日本学術会議は18日開いた緊急集会の議論を基に、過去の大災害で効果が実証されている「被災地への対向支援方式の導入」を進めるべきだ、などとする緊急報告をまとめ、公表した。
「被災地への対向支援方式」は、政府が主導して、特定の被災地の市町村を被災地以外の特定の市町村が支援する取り組むことを指す。今回の地震被害のように被災地が広範囲にわたる場合に効果的な対策として、2008年の中国四川省大地震の際に大きな成果を挙げたと言われている。18日の緊急集会で同じように重要と確認された「福島第一原子力発電所の事態解決のために各省、各政府機関、研究機関、民間、専門家の能力が一元的に機能する体制の構築が必要」という提言と併せ、18日のうちに内閣官房に具体的提言として届けられた。

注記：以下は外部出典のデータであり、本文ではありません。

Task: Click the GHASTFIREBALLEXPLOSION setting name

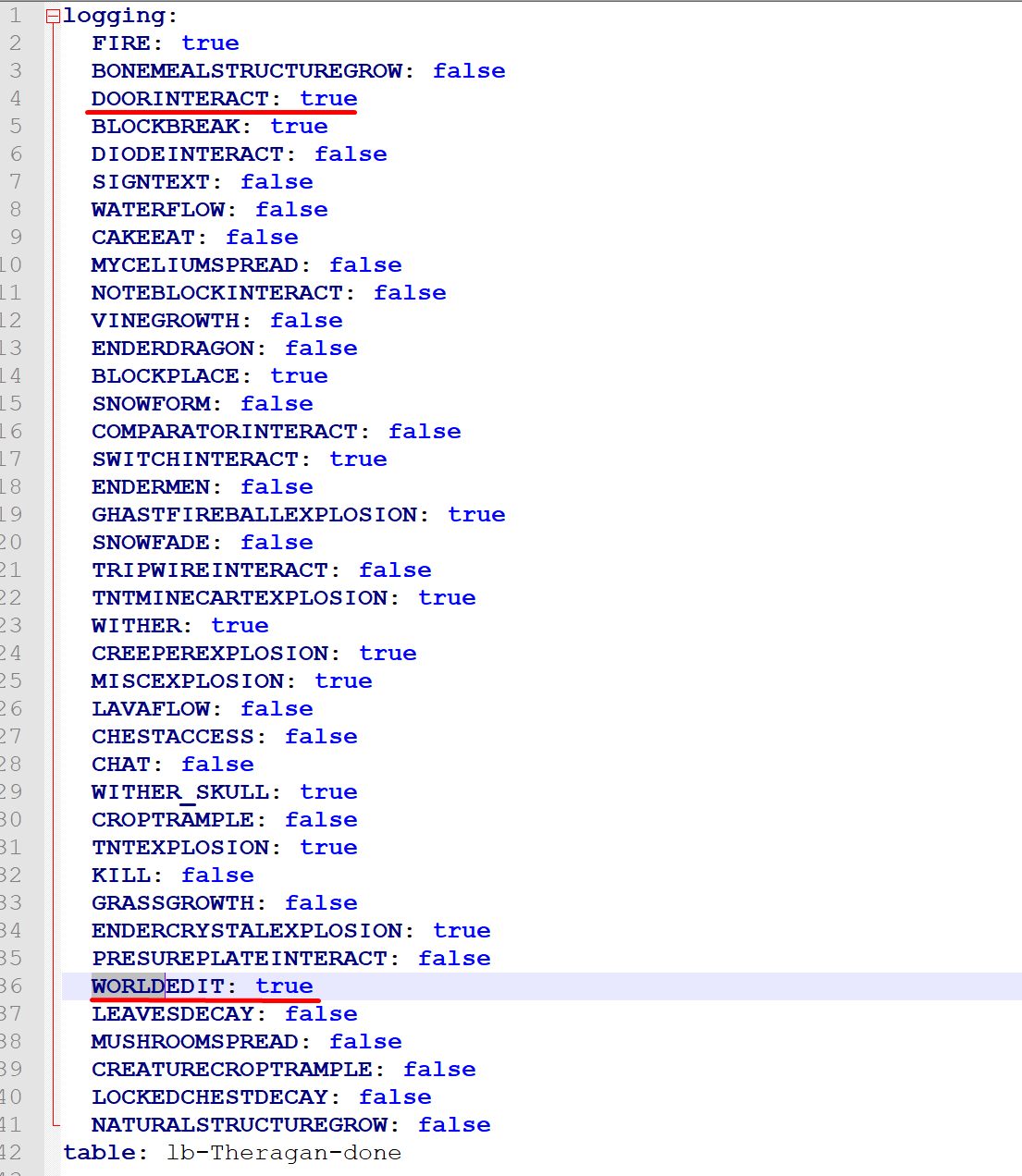Action: click(248, 514)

中国四川省大地震で中国政府が取り組んだ被災地への「対向支援」(原語では「対口支援」。口は人の意味)に協力し、実際に200カ所以上の農村復興に貢献した石川幹子・東京大学大学院工学系研究科都市工学専攻教授によると、中国では地震の後、山東省と北川県、上海と都江堰市など東部と中部の19の省と市が、被災地とペアを組み支援を行った。支援は3年の期限を区切り、全国の力を活かして地震被害地域の復興再建を促進する取り組みが成果を挙げている。石川教授は「ペアリング支援」と呼んでいる。
日本学術会議は、これら二つの提言に加え、「環境放射能の評価システムを用いた正確な測定結果を含む情報を適切に公開し、安易な楽観視や過剰な危惧を抑制、特に風評被害が起こらないように十分配慮する」ことを直ちに実行するよう求めた。
さらに、さまざまな平時の規制によって食料、薬剤、ガソリンなど必要物資の運搬が行えなかったと伝えられている現状に対して「緊急対応のための特別措置をさまざまな場面で講じるよう」強く要望している。